She took away the gathered tears in her eyes. “I’m going to talk to him, but I’m scared, Maria.”
“You have to talk to him now,” I said, pointing into my palm.
Liz shook her head, feeling afresh after having wiped away her tears. “Maria, what’s the big deal?”
“What’s the big deal?” I mocked. She had gone off edge, and I couldn’t believe it. “Your marriage is falling apart, Liz! It’s become non-existent. You and Max always used to run away from your problems, but you’ve run the farthest, Liz. Max may have stormed out, but you’ve run the farthest,” I repeated. “You’re avoiding your husband. It’s stupid and childish.”
“I don’t need this,” Liz sneered. She turned around and started walking out of the aisle.
{Liz}
“You can’t just keep running away!” she shouted after me as I walked back to my research group. “If you don’t talk to him, I will!”
I pretended to not know the person behind the loud voice as the library patrons started to look my way. I lowered my head slightly, pretending to scratch my forehead.
“You ok, Parker?”
I looked up and found myself back at the table where my research group were all waiting for my return. “Yeah,” I nodded. “I’m fine.”
Justin, the guy who asked if I was ok, glanced at his watch and pointed to the entrance of the library. “It’s almost four, Liz, shouldn’t you get going? Josh’s probably waiting for you.”
“Thanks. You’re right,” I smiled, snatching my books off the table and shoving them in my bag. “I’ll see you guys tomorrow?”
Several of my peers shook their heads.
“No can do,” one of them replied.
“I’ve got a lab tomorrow for chem.”
And another one said, “You work too damn hard, Parker, and too damn much for that matter.”
I stuck my tongue out at Walker, the trouble maker of the group. “Someone has to,” I smiled. “Fine, I guess I’ll just see you guys in class.”
Walking through the library, I threw my leather jacket on to protect me from Boston’s middle of winter, but the cold wasn’t on my mind and I wasn’t hoping that the snow fall wasn’t heavy, covering the windshield of my car with a thick sheet of snow. I looked out the large windows to find that snow had already fallen and that Maria was making her way through the doors. I froze.
She pushed her way through, not caring that someone was heading towards the doors with a tower of books in his arms. She left quickly and swiftly, the tail of her coat flying up in the air when she reached outside. She was disappointed in me, I was disappointed in myself.

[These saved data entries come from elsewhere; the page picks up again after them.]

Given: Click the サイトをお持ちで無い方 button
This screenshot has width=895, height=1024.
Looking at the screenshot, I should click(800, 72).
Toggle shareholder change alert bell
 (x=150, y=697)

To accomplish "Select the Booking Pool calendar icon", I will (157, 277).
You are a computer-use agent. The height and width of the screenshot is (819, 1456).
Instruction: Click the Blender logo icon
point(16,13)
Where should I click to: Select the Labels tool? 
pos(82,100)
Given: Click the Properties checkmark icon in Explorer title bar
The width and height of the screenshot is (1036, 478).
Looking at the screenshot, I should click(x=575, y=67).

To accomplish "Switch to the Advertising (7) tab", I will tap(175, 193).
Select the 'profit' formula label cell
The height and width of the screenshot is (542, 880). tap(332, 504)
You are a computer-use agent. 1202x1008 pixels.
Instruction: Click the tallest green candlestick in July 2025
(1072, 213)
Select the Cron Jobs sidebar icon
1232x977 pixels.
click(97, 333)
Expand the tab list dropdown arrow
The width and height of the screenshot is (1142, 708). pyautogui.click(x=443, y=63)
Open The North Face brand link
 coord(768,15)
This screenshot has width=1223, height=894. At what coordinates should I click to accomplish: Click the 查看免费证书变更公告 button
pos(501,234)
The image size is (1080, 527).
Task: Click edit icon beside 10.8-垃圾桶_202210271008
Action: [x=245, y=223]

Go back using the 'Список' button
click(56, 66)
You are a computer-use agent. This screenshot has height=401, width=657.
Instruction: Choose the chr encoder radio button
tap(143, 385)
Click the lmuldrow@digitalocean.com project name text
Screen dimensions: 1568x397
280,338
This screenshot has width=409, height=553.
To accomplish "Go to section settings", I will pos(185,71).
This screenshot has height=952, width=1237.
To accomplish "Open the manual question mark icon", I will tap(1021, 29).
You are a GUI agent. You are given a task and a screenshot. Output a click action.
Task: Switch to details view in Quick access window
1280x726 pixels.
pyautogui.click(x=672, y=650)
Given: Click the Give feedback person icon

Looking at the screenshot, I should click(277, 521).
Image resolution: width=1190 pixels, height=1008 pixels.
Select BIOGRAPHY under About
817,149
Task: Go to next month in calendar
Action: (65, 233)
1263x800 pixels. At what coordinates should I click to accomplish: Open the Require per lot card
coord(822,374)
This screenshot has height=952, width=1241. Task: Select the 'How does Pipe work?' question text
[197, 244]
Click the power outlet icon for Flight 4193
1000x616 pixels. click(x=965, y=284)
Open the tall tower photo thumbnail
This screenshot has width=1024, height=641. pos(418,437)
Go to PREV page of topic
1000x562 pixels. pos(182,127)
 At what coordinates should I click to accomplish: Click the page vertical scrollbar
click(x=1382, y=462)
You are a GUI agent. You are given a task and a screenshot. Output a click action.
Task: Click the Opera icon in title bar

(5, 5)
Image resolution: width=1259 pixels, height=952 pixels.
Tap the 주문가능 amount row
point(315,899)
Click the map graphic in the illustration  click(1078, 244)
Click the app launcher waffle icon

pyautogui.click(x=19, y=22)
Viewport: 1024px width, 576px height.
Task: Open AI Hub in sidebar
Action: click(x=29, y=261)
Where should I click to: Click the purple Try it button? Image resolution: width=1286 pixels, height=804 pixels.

I shoved my hand into the pocket of my jacket, quickly searching for my keys, but it wasn’t my keys I was looking for. I pulled out the carabiner keychain and studied the two white gold rings in between my car key and house key around the piece of mountain climbing hardware. One of the rings held three diamonds and the other was a simple band. I glanced at my bare left ring finger and sighed heavily. Maria was right, I had been running and hiding long enough. I was hiding the fact that I was married for Chrissakes! And the marriage I was hiding was in shambles, near non-existent.
I loved Max, I do love him, but for three months, I let my love for him shy away and hide along with my marriage. I stowed it away. I truly missed him, even though he slept next to me. I missed him even though I kissed his chest every night before I fell asleep, that was until this morning.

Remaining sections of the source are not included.